Figure 1 – Levels on EUR/USD 5-minute chart
The second level I marked was a 5-minute Demand Zone. This is a good zone as it has a lot going for it. When price initially left the zone, it easily broke through the swap level. The only way that price could break through this swap level so easily is if there were big buy orders in the market. Usually, if there are big orders at a level, not all of the orders will be filled the first time. This will cause the price to come back to the level and fill the rest of the orders sitting there. When the price reaches this level again, the market will go back in the original direction as we can see in the above chart. Refer to Figure 3 for trading examples in this demand zone.
First we take a look at 2 put trades in the Swap level as marked in Figure 1. Price pushed into the zone without forming any demand pockets on the way up.
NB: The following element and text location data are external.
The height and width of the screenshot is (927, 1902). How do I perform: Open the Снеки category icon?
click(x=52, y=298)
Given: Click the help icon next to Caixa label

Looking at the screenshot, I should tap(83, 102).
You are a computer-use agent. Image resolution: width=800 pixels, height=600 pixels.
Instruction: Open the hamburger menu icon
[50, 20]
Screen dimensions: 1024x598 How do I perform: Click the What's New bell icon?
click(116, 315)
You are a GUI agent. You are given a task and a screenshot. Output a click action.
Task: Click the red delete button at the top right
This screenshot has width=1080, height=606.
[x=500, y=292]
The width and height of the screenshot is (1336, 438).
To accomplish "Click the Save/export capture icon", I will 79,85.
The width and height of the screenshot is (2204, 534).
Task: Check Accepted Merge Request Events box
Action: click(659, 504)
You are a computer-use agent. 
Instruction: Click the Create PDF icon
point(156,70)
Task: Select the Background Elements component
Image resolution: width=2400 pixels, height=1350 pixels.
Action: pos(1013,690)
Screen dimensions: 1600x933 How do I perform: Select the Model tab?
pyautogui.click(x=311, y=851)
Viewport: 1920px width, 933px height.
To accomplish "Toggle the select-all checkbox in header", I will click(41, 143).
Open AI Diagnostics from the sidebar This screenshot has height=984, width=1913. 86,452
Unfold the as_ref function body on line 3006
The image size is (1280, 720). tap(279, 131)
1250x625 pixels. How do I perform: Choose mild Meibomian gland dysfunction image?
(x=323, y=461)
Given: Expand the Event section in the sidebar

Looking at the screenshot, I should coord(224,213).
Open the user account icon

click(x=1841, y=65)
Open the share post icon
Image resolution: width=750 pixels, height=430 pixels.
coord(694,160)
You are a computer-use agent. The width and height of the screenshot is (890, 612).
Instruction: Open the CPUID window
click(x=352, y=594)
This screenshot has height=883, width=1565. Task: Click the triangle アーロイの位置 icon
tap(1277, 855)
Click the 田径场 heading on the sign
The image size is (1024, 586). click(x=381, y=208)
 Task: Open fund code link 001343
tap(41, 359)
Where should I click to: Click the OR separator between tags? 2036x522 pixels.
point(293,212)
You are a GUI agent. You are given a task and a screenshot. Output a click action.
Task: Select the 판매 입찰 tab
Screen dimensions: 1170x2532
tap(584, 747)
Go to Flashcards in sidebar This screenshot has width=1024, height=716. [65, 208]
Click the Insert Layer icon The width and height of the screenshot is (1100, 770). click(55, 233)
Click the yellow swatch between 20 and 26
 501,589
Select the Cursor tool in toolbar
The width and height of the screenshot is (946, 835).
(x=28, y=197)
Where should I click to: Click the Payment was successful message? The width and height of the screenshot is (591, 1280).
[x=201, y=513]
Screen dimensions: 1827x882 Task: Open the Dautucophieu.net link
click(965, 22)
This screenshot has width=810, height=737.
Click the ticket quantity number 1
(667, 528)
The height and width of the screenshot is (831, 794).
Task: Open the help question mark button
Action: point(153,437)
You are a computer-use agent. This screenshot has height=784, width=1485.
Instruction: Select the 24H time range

This is an extremely good sign. If there are no demand pockets being formed as the price is moving towards the supply zone, there is nothing in its way to stop it. I also spoke about this in my previous trading examples. We had multiple entries at our first arrow to enter a put trade. As you can see, after price left the swap level, the price dropped like a rock. This was a sure winner.
Figure 2 – Put trades inside the Swap Level
The second red arrow pointed out another potential put trade. I will typically only take one trade per zone as the orders that were there are decreasing. But in this case, I decided to take the second trade as well because I saw that the market sold off aggressively the first time when it entered this zone. If you compare the reaction of the first and second trade, you can see that the selling pressure is getting weaker. Knowing this, it was a little too risky for me to take a third put trade. In hindsight, it would have worked out but like you can see in Figure 1 and 3 price eventually broke through this swap level.
After price broke through the swap level price came back to test it again. I saw a small Pinbar form that indicated that prices were being rejected. This was not the best Pinbar, but it was enough confirmation for me to take a call trade. The trade worked out beautifully. I saw that prices moved away very slow from this level, so I decided not to trade this swap level again. Thankfully I made the right choice as prices just blew right through it when it reached the level again.
Figure 3 – Call Trades
After breaking the swap level, the next level I was looking at was the demand level on the 5-minute chart in Figure 1. As price approached this level, I saw a few supply zones being formed. I waited for the market to consume some of this supply with the first push from the demand zone. When the market came back into this level, I waited for some confirmation before entering. A perfect Engulfing bar formed right at the edge of the demand zone marked with the second green arrow. After seeing this, I immediately entered a call trade which ended up being another winner. I knew that the price was likely going to continue upwards, so I took a few more call trades. I did not mark them on the chart. See if you can find them 😉
All in all, it was a good trading session for me. As usual if you have any questions, just shout.